Lay out the listing as a Markdown table with the columns Row and Line, one numbered row per line, starting at the first line of the listing and ending at the line containing "Image resolution: width=726". Leave out blank lines.

<<<<

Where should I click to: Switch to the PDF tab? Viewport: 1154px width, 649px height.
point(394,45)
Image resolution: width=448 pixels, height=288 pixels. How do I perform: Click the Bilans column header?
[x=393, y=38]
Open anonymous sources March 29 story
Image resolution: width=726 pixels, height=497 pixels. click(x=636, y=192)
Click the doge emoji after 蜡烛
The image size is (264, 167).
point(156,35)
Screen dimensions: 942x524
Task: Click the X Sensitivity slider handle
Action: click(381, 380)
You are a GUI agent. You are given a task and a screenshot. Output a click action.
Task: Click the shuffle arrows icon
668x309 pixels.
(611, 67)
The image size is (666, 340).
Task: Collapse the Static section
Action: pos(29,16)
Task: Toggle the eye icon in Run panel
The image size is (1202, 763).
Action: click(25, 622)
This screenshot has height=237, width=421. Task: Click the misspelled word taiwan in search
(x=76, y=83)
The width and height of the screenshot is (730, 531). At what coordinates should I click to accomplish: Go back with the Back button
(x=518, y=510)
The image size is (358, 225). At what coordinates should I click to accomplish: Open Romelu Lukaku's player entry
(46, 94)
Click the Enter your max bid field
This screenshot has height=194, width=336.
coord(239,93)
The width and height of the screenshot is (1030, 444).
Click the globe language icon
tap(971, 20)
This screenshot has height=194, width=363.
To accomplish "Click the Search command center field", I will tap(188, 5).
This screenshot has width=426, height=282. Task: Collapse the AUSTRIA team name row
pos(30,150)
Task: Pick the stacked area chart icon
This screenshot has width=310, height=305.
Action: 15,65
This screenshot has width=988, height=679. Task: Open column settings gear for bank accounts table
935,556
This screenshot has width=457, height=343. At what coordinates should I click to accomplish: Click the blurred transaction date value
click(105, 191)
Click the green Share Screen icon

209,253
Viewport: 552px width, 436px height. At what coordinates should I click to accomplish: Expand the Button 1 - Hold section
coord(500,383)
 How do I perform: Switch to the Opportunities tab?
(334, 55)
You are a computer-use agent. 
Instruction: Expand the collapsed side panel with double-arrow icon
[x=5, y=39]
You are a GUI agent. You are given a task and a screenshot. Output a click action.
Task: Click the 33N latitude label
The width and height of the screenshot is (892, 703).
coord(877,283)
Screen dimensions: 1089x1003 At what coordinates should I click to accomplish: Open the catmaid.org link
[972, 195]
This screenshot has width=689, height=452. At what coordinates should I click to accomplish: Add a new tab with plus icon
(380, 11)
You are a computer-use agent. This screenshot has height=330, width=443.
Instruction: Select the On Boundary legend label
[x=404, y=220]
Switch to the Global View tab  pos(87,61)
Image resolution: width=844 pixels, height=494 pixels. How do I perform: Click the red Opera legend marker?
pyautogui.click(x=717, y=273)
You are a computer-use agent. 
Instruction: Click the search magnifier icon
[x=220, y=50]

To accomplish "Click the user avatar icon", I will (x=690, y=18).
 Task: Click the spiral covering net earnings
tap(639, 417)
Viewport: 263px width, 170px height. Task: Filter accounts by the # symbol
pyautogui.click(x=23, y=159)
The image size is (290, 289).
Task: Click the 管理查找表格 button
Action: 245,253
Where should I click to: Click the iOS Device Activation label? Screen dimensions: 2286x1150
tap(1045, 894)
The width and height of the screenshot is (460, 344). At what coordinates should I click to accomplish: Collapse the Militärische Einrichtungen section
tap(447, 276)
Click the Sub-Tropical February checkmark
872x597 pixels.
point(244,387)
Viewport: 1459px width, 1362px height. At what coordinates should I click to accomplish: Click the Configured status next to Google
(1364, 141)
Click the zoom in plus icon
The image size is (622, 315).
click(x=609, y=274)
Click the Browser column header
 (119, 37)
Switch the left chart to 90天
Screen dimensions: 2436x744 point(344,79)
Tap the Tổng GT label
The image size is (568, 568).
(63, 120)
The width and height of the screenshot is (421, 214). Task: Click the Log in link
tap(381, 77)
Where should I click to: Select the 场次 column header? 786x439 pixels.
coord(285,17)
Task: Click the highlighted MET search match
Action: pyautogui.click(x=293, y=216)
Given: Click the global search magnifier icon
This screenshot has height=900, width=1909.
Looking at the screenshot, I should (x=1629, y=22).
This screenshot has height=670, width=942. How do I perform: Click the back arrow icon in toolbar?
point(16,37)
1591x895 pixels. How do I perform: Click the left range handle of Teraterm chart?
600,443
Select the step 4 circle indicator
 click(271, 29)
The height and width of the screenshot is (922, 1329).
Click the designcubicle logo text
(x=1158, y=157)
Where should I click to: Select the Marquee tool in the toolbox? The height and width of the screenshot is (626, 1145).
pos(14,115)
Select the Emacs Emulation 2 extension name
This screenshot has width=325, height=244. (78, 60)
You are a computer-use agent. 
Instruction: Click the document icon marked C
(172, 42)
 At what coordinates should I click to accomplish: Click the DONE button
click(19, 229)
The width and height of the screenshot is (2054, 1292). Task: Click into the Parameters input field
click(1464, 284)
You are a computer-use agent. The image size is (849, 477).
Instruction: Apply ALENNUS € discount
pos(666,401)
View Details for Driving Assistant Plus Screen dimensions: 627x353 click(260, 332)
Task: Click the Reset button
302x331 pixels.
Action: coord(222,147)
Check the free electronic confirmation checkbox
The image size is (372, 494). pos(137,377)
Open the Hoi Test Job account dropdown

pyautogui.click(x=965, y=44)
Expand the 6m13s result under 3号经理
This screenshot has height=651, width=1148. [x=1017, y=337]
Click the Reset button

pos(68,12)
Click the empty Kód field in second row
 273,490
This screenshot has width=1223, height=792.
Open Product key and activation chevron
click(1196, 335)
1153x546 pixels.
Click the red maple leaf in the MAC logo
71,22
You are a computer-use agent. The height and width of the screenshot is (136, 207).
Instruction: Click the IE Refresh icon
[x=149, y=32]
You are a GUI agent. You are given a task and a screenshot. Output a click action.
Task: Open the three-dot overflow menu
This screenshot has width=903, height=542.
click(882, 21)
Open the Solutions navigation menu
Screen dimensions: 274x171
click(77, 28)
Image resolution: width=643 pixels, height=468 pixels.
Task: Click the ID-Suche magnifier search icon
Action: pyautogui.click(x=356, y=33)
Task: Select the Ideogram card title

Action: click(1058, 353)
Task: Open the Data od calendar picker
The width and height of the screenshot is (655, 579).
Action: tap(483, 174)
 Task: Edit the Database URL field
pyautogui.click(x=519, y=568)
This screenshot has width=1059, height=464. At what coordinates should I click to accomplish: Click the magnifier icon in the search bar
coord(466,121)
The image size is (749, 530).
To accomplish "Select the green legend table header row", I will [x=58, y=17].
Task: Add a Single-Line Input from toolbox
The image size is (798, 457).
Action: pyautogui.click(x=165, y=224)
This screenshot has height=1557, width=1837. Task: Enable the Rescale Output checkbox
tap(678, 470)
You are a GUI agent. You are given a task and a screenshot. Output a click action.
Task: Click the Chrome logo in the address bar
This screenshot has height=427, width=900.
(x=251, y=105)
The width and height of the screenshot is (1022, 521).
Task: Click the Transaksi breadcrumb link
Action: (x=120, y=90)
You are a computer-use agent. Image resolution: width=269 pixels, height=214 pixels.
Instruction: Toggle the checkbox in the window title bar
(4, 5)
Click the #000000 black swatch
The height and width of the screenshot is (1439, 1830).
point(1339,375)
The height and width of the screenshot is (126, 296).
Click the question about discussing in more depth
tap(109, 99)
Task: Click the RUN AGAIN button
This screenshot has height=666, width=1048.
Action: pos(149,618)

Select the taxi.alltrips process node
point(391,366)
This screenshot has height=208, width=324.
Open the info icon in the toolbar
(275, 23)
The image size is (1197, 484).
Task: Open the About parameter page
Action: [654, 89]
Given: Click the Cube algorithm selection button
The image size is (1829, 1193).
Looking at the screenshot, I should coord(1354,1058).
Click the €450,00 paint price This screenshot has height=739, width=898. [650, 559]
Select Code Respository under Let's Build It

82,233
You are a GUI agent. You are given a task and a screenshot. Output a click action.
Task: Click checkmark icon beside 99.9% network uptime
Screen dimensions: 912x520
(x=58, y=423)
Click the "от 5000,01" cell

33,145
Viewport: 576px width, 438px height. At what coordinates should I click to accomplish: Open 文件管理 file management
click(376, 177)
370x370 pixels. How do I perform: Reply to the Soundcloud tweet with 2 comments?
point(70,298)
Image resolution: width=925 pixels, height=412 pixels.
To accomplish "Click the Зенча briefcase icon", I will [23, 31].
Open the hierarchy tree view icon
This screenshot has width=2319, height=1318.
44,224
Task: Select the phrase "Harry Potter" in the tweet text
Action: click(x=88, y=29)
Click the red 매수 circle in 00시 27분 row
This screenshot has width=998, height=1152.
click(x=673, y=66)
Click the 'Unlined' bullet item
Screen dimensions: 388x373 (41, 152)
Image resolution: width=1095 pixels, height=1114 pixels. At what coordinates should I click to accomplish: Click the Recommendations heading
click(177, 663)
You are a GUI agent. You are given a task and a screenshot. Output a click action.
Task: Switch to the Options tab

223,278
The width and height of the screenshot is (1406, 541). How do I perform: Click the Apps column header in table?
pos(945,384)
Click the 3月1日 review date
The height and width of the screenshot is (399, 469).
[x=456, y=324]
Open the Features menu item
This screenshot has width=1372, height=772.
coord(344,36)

>>>>

» Reply
| Row | Line |
|---|---|
| 1 | Where should I click to: Switch to the PDF tab? Viewport: 1154px width, 649px height. |
| 2 | point(394,45) |
| 3 | Image resolution: width=448 pixels, height=288 pixels. How do I perform: Click the Bilans column header? |
| 4 | [x=393, y=38] |
| 5 | Open anonymous sources March 29 story |
| 6 | Image resolution: width=726 pixels, height=497 pixels. click(x=636, y=192) |